彼女の髪は美しい白銀色で繊細な糸のようにさらさらと揺れている。瞳は夜明けの湖のような蒼色で、その肌は透き通るように白く、まるで陽の光を纏った霧のように幻想的であった。
まるで人形のようなこの美しい少女こそが俺をこの異世界へと転生させてくれた張本人である。

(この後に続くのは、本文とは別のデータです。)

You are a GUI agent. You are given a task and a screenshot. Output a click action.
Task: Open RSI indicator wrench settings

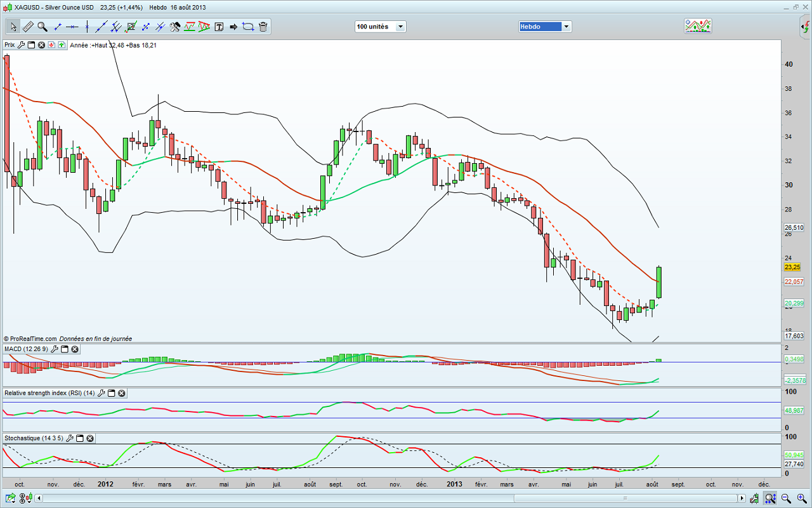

「今日は鍋料理だ。以前にも何回か出したことがあっただろ。もちろん食材は違うからな」
「……この鍋は大丈夫かのう? 前に食べた鍋はものすごく辛かったのじゃ」
「今回のは大丈夫だ。確かにこの前の赤いビミレの実が入った鍋は辛いものが好きな俺でも辛かったからなあ。」
「よかったのじゃ! ガクトの出す料理は当たりはずれが激しいからのう」
高峰岳人――それが俺の生前の名前だ。この世界では貴族や王族しか苗字を持たないので、普段は下の名前で名乗っている。
「旅をしているといろんな食材や料理に出会えるからな。とはいえ、今回の食材はすでに味もみたから安心してくれ」
それが旅の醍醐味でもある。その土地特有の食材や料理はおいしいものだけでなく辛かったり不味かったりするものも多い。もちろんおいしいものを食べたいが、当たりはずれがあるからこそおいしいものと出会った時によりおいしく感じられるのだ。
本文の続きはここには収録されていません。